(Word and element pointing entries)
☆ ☆ ☆ ☆
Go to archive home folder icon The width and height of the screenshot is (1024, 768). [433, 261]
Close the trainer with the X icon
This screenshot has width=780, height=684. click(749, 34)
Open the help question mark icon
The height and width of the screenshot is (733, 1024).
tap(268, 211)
☆ ☆ ☆ ☆
Rewrite the listing with "trainer" swapped for "tutorial" and every other part left unchanged.

Go to archive home folder icon The width and height of the screenshot is (1024, 768). [433, 261]
Close the tutorial with the X icon
This screenshot has width=780, height=684. click(749, 34)
Open the help question mark icon
The height and width of the screenshot is (733, 1024).
tap(268, 211)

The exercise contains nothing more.